Auwald zwischen Wien und Bratislava

Auf rund 36 Flusskilometern erstreckt sich der Nationalpark entlang der Donau, mit Seitenarmen, Augewässern und dichtem Auwald, der bei Hochwasser regelmäßig überflutet wird. Diese natürliche Dynamik, in vielen anderen europäischen Flusslandschaften längst verloren, macht das Gebiet ökologisch besonders wertvoll.

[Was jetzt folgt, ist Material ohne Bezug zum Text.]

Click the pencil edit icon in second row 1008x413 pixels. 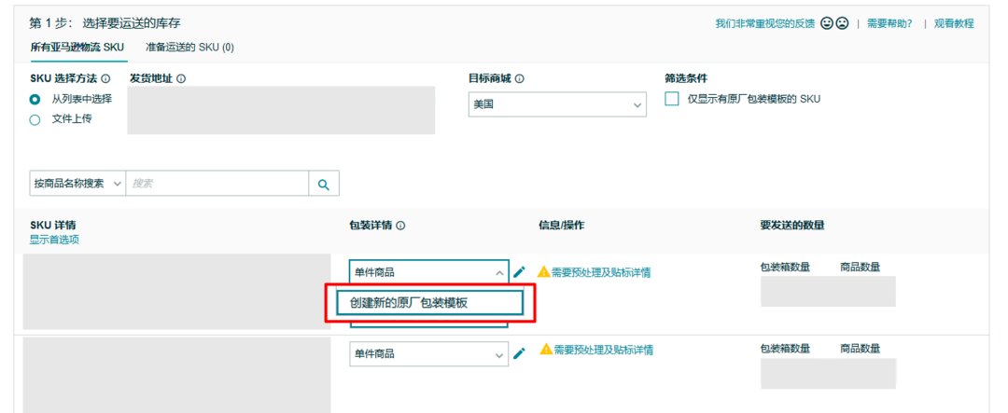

Schloss Orth als Nationalparkzentrum

Das Nationalparkzentrum im Schloss Orth an der Donau vermittelt über Ausstellungen die Geschichte und Ökologie der Region und bildet den zentralen Ausgangspunkt für Besucher. Von hier starten geführte Wanderungen, Rad- und Kanutouren, die tief in die Auwaldlandschaft hineinführen.

Tierwelt am Wasser

Seeadler, Eisvögel und der Biber, der hier eine seiner größten österreichischen Populationen aufgebaut hat, prägen das Bild des Nationalparks ebenso wie seltene Fischarten in den Nebenarmen der Donau. Für Naturliebhaber zählt der Nationalpark Donau-Auen damit zu den artenreichsten und zugleich am leichtesten erreichbaren Schutzgebieten Österreichs, nur eine kurze Fahrt von Wien entfernt.